Koniec wszystkiego (i całej reszty)

Autorzy: Karensac, Thom Pico
Wydawnictwo: Kultura Gniewu
Warszawa 2024
Poziom: BD I/II

Ostatni tom komiksowej tetralogii o przygodach Kalinki. Tytuł brzmi nieco apokaliptycznie i tak też wygląda początek utworu. Pojawia się dawno niewidziana mama, która – trzeba przyznać – może poszczycić się prawdziwym „wejściem smoka”. Trwa ceremonia przekazania Korony Szczytów i gwarantuję, że nie przebiegnie ona gładko. Komplikacje i zabawne zwroty akcji to znak rozpoznawczy cyklu, a ostatni akt historii rozpoczyna się prawdziwą katastrofą. Wraca dawno niewidziany Dżin Parszywiec, który, jak przystało na arcywroga, znowu zagraża całej dolinie, a może nawet całemu światu? Nasza dzielna bohaterka łatwo się nie poddaje, wyrusza do magicznej Kuźni, w której trzeba wykuć nową Koronę Szczytów (poprzednia ulega zniszczeniu podczas katastrofy z pierwszych stron komiksu). Wędrówka obfituje w niebezpieczeństwa, za każdym zakrętem można spotkać dziwne, magiczne istoty – jedne z nich pragną pomóc, inne zaszkodzić. Dodatkowo Kalinkę dopadają wyrzuty sumienia w związku z ukrywaniem prawdy o dolinie przed mamą, bo miłość powinna opierać się na szczerości, nie na tajemnicach.

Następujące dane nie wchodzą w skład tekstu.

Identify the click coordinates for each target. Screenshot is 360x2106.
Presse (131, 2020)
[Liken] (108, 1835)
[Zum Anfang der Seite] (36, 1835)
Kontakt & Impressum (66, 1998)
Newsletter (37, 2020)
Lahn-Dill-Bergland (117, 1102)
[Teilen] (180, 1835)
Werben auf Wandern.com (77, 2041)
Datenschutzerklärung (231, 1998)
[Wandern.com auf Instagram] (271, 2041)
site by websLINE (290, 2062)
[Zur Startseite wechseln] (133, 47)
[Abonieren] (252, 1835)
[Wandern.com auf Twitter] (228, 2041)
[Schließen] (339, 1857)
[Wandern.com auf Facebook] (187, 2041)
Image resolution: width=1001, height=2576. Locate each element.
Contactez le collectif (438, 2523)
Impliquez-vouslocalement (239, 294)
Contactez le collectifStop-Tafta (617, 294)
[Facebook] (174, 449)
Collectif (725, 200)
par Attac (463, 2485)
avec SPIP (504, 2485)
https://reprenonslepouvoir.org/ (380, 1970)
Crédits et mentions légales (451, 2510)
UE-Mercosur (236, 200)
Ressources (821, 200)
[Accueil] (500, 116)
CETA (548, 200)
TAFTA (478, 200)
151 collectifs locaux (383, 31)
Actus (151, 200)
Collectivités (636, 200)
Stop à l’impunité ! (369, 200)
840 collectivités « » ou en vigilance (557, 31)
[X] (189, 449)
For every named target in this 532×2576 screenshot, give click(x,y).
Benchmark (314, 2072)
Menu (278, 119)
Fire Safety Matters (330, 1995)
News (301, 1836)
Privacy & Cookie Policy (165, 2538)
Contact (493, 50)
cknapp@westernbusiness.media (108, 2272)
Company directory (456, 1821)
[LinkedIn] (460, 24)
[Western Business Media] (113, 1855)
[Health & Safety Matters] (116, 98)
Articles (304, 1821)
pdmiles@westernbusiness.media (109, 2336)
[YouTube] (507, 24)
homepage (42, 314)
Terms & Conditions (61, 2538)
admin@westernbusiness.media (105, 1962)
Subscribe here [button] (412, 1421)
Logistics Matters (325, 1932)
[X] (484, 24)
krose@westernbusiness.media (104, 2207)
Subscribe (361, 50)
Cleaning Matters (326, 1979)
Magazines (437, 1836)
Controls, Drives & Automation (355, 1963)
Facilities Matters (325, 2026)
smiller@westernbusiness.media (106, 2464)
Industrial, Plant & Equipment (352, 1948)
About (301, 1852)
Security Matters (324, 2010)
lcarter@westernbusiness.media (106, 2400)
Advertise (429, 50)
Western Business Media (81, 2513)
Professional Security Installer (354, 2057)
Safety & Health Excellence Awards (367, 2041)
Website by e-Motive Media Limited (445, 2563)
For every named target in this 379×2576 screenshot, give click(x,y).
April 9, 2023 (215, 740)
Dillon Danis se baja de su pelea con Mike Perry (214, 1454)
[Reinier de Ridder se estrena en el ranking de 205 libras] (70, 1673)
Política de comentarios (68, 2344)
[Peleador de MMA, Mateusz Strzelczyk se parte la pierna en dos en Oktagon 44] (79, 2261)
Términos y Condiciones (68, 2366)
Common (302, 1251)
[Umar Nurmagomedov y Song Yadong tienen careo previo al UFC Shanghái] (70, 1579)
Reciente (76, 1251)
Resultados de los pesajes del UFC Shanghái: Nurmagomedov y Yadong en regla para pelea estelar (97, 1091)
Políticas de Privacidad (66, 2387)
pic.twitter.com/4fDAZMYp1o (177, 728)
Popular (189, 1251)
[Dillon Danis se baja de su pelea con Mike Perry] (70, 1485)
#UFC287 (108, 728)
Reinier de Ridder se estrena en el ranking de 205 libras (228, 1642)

Komiks na pewno spodoba się fanom poprzednich części. Ostateczne starcie, którego można spodziewać się od początku opowieści, nadchodzi nieubłaganie i zaskoczy niejednego czytelnika. Doskonałe poczucie humoru autorów to obok plot twistów kolejny atut publikacji, poza tym świetna, prosta kreska i przyjemna kolorystyka. Nic dodać, nic ująć – bardzo polecam. Oprawa miękka, klejona, poprzednio: „Co za baran!” (P. 3/24).

Będzie inaczej

Autorka: Clare Helen Welsh
Ilustratorka: Åsa Gilland
Wydawnictwo: Harper Kids
Warszawa 2024
Poziom: BD O

Opowiadanie ukazuje się w serii „Książki, które dają siłę” i opowiada o bardzo trudnym momencie w życiu dziecka, jakim jest rozwód rodziców. Sytuacja burzy cały świat małego bohatera, wywołuje płacz, złość i poczucie niesprawiedliwości. „Czuję się jak wzburzone morze” – mówi chłopiec i próbuje przeczekać wszystkie negatywne emocje, które nim targają i których nie da się w żaden sposób powstrzymać. Pewnego dnia nadchodzi także poczucie winy – jest niczym spadające liście, zaśmiecające ogród taty. Złudna nadzieja na powrót tego, co minęło również nie pomaga odnaleźć się w nowej rzeczywistości. Co zatem może pomóc? Trzeba nauczyć się żyć na nowo, cieszyć się czasem spędzanym z mamą i tatą oddzielnie, budować przyszłość w oparciu o miłość rodzica i dziecka, a ta jest niezmienna, silna i nigdy nie minie.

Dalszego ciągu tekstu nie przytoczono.